Court spokesman Justice Michał Laskowski said Polish President Andrzej Duda and the National Judiciary Council (KRS), which decides judicial appointments, should hold off from making any decisions about the court’s members pending the ECJ’s verdict.
“The decision is being sent to the (presidential) Chancellery and the KRS and they both should stop actions … until the ruling is made,” he told a news conference.
The justice ministry is expected to comment on the Supreme Court’s statement later in the day.
“The Supreme Court has doubts and is presenting its doubts to an outside independent organ that was set up according to EU treaties to resolve such doubts,” Laskowski told reporters.
The president’s office immediately responded that the suspension had “no legal basis and has no effect on the president or any other organ”.
The retirement law introduced by the ruling Law and Justice (PiS) party as part of a raft of controversial judicial reforms is at the centre of a dispute between the government and the European Union.
PiS insists the judicial changes tackle corruption and overhaul a judicial system still haunted by Poland’s communist era. But the opposition, democracy watchdogs and the EU have warned they undermine judicial independence, the rule of law and democracy.
The ECJ is assessing judicial reforms undertaken by the ruling Law and Justice (PiS) party since it came to power in Poland in 2015.
Earlier this month, 22 Supreme Court judges – nearly one-third of the total – were forced into early retirement, but some have refused to go.
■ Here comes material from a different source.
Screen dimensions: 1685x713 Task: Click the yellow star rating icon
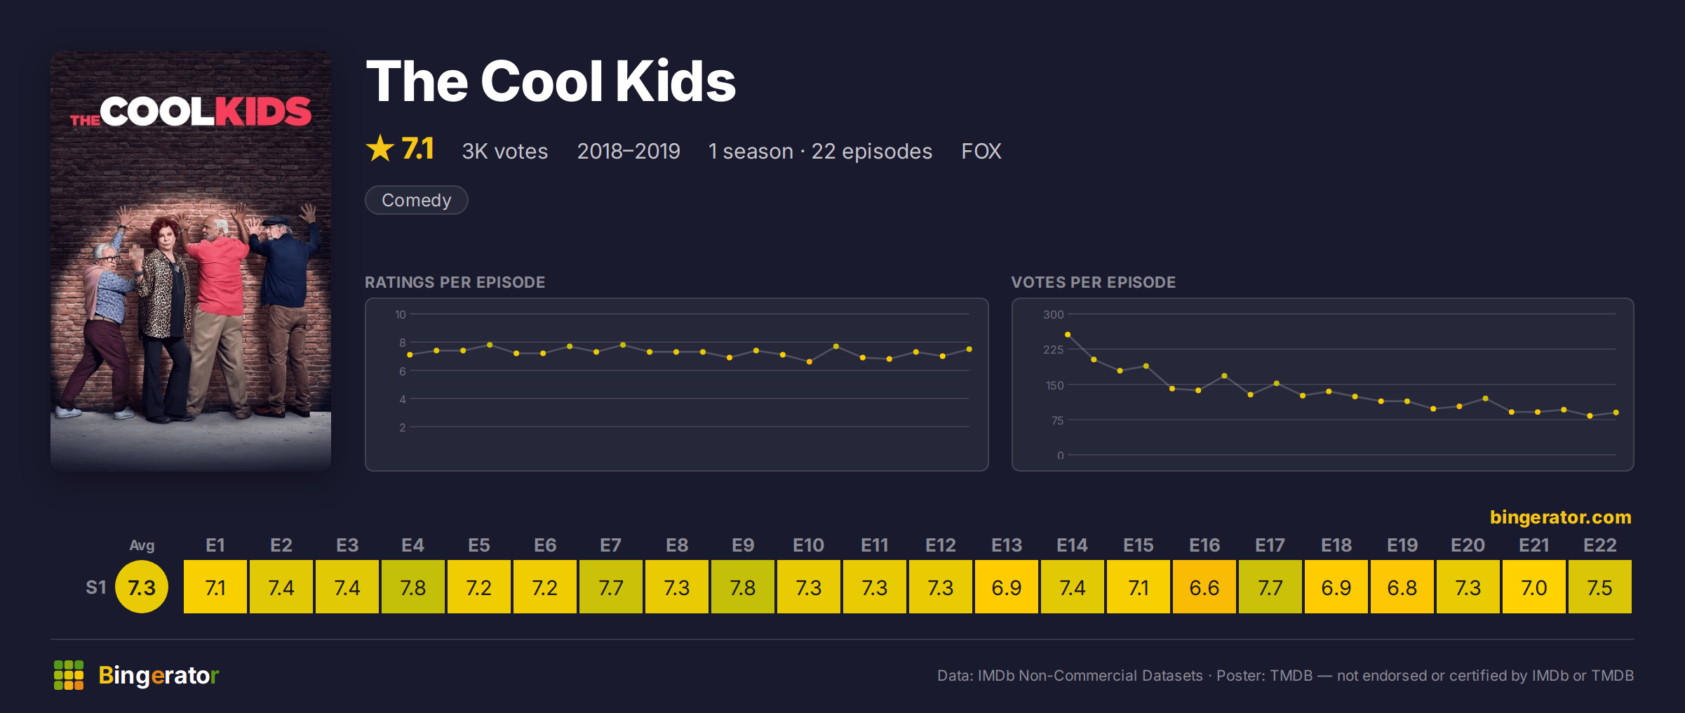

They include the court’s chief judge Malgorzata Gersdorf, who says her constitutional term does not expire until 2020. The law allows the affected judges to ask the president to be able to continue to perform their duties, a decision taken by 16 judges.
A measure signed into law by president Duda a week ago, as street protests were held across Poland, effectively lets the government choose the next head of the Supreme Court.
The law allows the president, a PiS ally, to grant an extension to judges’ terms, while the KRS, whose members include politicians, can give an opinion on who is allowed to hold a judicial position.
The EU, human rights groups and opposition parties in Poland say these measures and other changes pushed by PiS undermine judicial independence and democracy.
PiS, which combines left-leaning economics with nationalist and eurosceptic politics, says an overhaul is needed to make the courts more efficient and eradicate the influence of Poland’s communist past.
The European Commission is running an unprecedented “rule-of-law investigation” that could lead to the suspension of Poland’s voting rights in the 28-member bloc. It has also opened several separate legal cases against Poland, the largest former communist EU state, including some over the Supreme Court.
Brussels triggered Article 7 proceedings against Poland in December 2017 over the judicial changes, which could eventually see Warsaw’s EU voting rights suspended.
The EU also launched legal action against Poland over the Supreme Court retirement rules that could see the country receive financial sanctions. The retirement law came into effect last month and lowers the pension age of judges from 70 to 65.
State news agency PAP said on Thursday that Warsaw had sent its response in that case to the Commission, without giving details.